Mais revenons à ce Survivre! Survivre! bourré à craquer de couleurs et d'odeurs, notamment celles du gardénia, dont Ti-Lou se parfume et dont Édouard rêve. «On oublie que les couleurs et odeurs des fleurs sont faites pour qu'elles survivent, pour attirer ce qui leur permettra de se reproduire ou de se protéger, explique l'écrivain de 72 ans. Plus les couleurs sont flamboyantes, plus les parfums sont forts, plus la fleur survit.
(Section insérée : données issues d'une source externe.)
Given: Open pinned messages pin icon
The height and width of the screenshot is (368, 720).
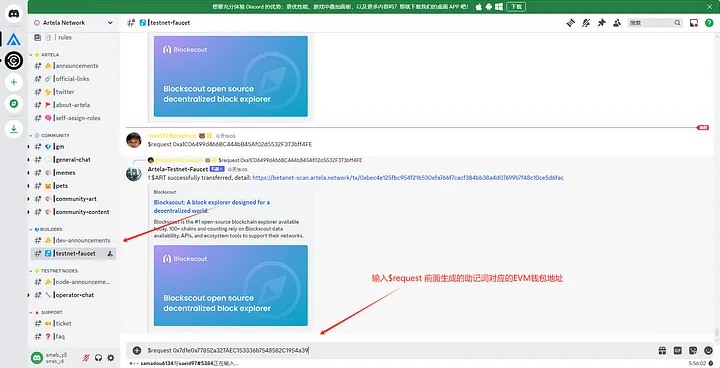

Je trouve que c'est une belle image de la "guidoune" qui sent fort et qui flashe pour survivre, une métaphore des gens qui sont extrêmes, qui doivent déranger pour subsister.»

Il y a plein de choses de cet acabit dans ce huitième tome de la Diaspora des Desrosiers, où des personnages jusqu'ici secondaires dans l'oeuvre de Tremblay ont soudain droit à la lumière, aux couleurs et aux odeurs: Laura Cadieux qui a tout juste 16 ans dans Survivre! Survivre!; Théo le timide (qui permet à Tremblay d'aborder un problème bien masculin...); Télesphore, le mari de Victoire, intellectuel raté devenu pilier de taverne.
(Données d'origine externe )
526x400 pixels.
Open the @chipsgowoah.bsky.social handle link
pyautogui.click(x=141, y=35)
«J'avais envie de parler de ces gens qui mettent la faute de leur destin sur le dos des autres, qui refusent la responsabilité de leur malheur, explique Tremblay. Ce n'est pas un poète, Télesphore: c'est ce qu'on appelait à l'époque un "powète", avec un "w", un «orateur de taverne»! J'ai toujours aimé ça, écrire sur les orateurs de taverne... Comme Télesphore l'est, comme son "fils" Gabriel va le devenir». Ou comme l'était le Léopold d'À toi pour toujours, ta Marie-Lou.

De ce Survivre! Survivre!, on retiendra aussi une scène magnifique, où la nature elle-même fait «son show» afin de souligner que Josaphat et son violon font se lever la pleine lune depuis 50 ans. Est-ce que c'est parce que ça fait justement 50 ans cette année que vous écrivez, Michel? Cinquante ans depuis la création de votre premier texte, Le train, en 1964? Tiens, vous avez remarqué, il y a même un train dans Survivre! Survivre!?

Court silence de Tremblay: «Ben oui, r'garde donc ça... Je l'avais même pas vu... Si c'est drôle...»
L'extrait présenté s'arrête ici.